→ Passage to read:
Congress prevented a disastrous default on our nation’s debt this week. At the same time, House Republicans forced President Biden and Senate Democrats to accept multi-trillion dollar restraints on their addiction to deficit spending.

There were essentially three choices here. First was to default. Second was to allow a clean debt limit increase with no conditions. Third was a deal that accepted a debt limit increase in exchange for historic deficit reduction measures.The bill was far from perfect, but options one and two were wholly unacceptable. I took the least bad option and voted for the deal.

We scored some notable wins with this bill, which will:
 
  • Reduce the federal debt by $2.1 trillion over six years compared to current law.
  • Slash $400 million from the CDC “Global Health Fund” that sends taxpayer money to China; and cut billions in other wasteful, redundant, or unnecessary programs for the largest total rescissions package in history. 
  • Nix this year’s total funding request for new IRS agents who would have been unleashed on middle class taxpayers by the Biden Administration.

→ Things to do:
(a) Copy the part of the statement on the debt limit deal from "There were essentially" to "the Biden Administration.", word for word.
(b) Carry on the statement on the debt limit deal, beginning right after its final line.
The rows that come next are unrelated to the statement on the debt limit deal.

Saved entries
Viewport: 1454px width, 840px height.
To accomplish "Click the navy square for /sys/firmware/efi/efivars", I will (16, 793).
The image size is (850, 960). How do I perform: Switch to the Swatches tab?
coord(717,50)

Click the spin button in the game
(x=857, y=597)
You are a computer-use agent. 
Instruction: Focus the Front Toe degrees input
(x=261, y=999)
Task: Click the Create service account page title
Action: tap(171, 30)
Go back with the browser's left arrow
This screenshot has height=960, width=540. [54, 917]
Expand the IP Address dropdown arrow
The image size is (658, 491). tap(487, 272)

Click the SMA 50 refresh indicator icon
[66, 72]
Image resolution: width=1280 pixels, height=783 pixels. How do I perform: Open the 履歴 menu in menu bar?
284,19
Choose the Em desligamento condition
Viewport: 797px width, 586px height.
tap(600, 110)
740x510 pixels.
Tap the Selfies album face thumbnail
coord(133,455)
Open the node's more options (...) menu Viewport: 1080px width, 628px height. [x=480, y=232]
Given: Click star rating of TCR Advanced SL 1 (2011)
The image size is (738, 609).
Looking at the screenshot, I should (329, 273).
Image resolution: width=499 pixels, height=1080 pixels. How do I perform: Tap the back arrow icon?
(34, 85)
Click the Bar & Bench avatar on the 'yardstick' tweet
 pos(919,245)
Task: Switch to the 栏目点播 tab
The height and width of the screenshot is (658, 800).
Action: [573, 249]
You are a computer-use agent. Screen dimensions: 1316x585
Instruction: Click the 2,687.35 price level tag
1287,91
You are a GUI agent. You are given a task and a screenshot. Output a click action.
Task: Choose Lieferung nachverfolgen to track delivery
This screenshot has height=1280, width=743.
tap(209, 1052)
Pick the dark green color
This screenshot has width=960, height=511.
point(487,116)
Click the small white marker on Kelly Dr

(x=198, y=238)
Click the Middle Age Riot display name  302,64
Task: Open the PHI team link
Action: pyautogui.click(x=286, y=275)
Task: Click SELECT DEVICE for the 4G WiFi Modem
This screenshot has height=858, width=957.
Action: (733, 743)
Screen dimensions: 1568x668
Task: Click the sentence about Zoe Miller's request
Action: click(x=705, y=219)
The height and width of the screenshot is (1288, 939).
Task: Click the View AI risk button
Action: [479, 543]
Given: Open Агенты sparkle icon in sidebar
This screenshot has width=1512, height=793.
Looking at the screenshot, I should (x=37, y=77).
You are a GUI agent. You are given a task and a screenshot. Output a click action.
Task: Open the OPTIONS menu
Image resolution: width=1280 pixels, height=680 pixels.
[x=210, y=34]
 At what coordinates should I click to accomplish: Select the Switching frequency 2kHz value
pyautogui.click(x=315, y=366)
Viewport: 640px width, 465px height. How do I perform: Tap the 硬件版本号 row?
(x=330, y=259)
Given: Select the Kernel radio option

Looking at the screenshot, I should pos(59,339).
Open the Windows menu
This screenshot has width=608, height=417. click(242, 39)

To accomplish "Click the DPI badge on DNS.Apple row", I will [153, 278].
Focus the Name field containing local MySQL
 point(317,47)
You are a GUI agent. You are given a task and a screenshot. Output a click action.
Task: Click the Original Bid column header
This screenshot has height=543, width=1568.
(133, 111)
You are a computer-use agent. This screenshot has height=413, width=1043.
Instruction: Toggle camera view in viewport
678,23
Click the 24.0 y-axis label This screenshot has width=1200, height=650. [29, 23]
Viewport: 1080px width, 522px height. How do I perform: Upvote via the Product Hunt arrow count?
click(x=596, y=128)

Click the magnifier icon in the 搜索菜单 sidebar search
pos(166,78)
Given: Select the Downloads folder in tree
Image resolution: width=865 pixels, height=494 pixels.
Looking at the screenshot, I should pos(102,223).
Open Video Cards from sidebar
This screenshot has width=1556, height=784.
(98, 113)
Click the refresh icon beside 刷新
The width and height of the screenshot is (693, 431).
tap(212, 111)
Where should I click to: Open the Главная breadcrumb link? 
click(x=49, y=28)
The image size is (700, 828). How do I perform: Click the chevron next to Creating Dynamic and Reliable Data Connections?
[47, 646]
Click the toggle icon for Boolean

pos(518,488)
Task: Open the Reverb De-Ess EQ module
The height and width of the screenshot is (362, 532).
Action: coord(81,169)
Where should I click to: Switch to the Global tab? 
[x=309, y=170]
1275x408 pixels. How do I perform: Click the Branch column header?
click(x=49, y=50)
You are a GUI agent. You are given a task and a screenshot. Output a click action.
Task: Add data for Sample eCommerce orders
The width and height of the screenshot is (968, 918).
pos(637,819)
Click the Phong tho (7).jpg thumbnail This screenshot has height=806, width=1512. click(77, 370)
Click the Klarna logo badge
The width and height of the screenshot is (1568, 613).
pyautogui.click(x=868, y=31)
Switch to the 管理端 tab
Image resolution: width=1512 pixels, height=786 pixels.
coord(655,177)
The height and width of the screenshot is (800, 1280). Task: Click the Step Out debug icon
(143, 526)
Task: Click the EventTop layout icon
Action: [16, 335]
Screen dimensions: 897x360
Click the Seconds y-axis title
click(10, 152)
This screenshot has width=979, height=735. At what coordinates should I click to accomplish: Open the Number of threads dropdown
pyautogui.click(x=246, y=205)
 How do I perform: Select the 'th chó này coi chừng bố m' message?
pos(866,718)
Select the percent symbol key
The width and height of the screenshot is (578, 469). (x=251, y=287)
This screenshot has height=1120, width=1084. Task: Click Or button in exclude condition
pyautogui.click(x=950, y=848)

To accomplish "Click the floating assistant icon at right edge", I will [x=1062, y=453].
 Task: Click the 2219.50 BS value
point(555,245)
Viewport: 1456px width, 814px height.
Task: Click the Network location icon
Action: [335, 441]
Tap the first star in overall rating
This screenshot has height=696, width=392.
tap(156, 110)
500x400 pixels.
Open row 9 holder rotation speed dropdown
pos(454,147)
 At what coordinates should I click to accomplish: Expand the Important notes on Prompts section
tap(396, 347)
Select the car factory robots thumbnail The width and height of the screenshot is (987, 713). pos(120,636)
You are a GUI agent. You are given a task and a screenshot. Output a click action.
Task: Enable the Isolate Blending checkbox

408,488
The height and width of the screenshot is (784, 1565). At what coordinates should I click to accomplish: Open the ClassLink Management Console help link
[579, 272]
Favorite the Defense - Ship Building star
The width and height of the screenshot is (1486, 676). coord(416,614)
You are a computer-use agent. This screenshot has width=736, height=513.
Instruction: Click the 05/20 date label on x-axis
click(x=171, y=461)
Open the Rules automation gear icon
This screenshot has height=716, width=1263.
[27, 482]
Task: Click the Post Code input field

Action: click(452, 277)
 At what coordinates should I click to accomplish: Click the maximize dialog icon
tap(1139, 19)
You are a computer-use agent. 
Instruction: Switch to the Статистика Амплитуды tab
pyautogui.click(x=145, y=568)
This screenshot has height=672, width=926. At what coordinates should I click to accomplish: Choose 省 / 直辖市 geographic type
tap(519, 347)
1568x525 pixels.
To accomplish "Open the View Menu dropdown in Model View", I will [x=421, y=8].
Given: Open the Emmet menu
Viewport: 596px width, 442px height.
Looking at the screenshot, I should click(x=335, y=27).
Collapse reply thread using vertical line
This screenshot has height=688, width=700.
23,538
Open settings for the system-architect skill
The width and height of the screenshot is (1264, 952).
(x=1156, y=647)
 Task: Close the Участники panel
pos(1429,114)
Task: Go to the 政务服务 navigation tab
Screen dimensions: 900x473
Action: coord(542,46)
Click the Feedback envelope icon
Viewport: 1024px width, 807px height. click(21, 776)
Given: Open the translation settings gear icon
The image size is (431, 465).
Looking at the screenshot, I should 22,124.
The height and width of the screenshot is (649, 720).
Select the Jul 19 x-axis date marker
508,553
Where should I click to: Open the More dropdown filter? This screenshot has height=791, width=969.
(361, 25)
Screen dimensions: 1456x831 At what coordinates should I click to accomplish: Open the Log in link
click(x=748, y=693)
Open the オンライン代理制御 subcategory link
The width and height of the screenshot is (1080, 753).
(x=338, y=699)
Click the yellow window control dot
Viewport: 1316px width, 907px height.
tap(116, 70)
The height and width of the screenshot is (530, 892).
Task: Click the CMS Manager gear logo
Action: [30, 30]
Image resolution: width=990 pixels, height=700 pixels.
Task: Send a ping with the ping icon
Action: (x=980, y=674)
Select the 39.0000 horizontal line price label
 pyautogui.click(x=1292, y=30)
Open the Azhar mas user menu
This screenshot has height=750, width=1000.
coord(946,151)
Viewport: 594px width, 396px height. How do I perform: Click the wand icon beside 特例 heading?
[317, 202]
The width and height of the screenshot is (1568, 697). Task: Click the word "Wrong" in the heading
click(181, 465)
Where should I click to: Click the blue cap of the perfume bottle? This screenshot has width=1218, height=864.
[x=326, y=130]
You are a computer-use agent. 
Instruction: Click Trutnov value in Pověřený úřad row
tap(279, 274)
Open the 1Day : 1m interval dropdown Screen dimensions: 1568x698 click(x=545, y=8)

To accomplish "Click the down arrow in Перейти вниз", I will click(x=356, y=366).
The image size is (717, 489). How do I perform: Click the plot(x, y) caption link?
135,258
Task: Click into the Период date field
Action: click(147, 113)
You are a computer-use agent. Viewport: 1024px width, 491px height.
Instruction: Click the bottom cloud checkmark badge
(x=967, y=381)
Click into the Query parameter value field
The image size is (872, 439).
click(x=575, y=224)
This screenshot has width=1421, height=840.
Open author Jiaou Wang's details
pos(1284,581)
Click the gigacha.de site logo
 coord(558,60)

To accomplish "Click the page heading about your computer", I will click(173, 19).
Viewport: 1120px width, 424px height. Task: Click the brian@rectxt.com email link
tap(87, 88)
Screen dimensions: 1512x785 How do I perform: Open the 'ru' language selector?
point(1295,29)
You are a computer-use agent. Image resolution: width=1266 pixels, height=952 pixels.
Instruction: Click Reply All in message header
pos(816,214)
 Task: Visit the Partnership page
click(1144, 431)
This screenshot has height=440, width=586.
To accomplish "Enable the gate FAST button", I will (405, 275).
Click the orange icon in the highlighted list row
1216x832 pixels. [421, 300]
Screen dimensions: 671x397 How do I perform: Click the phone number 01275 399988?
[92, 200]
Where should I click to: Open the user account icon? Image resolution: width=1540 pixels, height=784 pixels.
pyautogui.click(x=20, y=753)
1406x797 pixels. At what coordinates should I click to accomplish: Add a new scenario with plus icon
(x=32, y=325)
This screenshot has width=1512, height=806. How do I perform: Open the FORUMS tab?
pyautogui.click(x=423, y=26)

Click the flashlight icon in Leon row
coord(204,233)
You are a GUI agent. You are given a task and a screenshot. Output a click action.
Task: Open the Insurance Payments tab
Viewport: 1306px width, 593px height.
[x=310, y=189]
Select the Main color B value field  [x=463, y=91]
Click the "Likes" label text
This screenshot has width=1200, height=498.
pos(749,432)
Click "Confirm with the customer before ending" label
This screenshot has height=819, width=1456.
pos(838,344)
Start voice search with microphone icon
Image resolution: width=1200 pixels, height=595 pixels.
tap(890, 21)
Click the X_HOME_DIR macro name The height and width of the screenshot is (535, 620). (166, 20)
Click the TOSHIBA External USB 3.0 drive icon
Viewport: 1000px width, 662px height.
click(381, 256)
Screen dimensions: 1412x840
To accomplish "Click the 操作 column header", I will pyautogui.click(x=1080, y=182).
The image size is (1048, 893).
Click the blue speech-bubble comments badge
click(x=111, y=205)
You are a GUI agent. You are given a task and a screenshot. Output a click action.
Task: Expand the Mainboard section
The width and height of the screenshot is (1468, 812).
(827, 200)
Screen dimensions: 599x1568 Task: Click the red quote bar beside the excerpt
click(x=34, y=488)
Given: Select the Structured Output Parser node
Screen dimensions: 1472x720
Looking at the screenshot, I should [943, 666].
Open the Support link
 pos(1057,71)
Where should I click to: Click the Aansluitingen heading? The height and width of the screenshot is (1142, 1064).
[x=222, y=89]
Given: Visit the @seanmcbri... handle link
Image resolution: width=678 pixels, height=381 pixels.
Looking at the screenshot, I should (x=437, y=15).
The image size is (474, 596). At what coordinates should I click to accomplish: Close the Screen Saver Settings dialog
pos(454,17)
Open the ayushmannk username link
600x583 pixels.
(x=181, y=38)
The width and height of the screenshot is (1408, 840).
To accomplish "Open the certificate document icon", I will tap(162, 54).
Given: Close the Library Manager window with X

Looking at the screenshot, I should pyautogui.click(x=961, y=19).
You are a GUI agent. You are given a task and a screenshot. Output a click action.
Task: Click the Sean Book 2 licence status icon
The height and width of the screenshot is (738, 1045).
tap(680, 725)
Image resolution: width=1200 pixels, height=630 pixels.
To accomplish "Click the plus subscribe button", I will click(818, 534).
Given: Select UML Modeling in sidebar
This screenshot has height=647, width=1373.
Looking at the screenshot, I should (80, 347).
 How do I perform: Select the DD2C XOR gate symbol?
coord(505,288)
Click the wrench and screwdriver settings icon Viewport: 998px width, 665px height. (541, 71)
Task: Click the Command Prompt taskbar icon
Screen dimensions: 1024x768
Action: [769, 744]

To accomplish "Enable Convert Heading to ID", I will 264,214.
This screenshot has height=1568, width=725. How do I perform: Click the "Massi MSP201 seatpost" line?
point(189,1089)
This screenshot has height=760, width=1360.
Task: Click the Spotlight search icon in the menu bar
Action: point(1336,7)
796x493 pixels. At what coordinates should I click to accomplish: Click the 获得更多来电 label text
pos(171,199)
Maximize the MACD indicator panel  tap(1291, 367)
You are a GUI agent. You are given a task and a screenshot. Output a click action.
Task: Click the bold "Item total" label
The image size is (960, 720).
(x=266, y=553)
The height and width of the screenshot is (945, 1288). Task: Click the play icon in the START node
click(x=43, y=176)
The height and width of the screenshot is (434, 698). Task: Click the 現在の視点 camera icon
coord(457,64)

→ Answers for the exercise:
(a)
There were essentially three choices here. First was to default. Second was to allow a clean debt limit increase with no conditions. Third was a deal that accepted a debt limit increase in exchange for historic deficit reduction measures.The bill was far from perfect, but options one and two were wholly unacceptable. I took the least bad option and voted for the deal.

We scored some notable wins with this bill, which will:
 
  • Reduce the federal debt by $2.1 trillion over six years compared to current law.
  • Slash $400 million from the CDC “Global Health Fund” that sends taxpayer money to China; and cut billions in other wasteful, redundant, or unnecessary programs for the largest total rescissions package in history. 
  • Nix this year’s total funding request for new IRS agents who would have been unleashed on middle class taxpayers by the Biden Administration.

(b)
  • Accelerate pro-growth infrastructure and energy projects and cut costs with the first significant permitting reform to the National Environmental Policy Act (NEPA) in forty years. Radical environments have abused NEPA to cause endless delays on projects needed to strengthen our economy.
  • Ensure full funding for critical veterans’ programs and national defense priorities, while protecting Social Security and Medicare.
 
The fact is, we should have never been in this position to begin with, and that’s the real travesty. Spending in Washington has run amok and this law begins the long-overdue process to put an end to the spending insanity that endangers our economy and national security.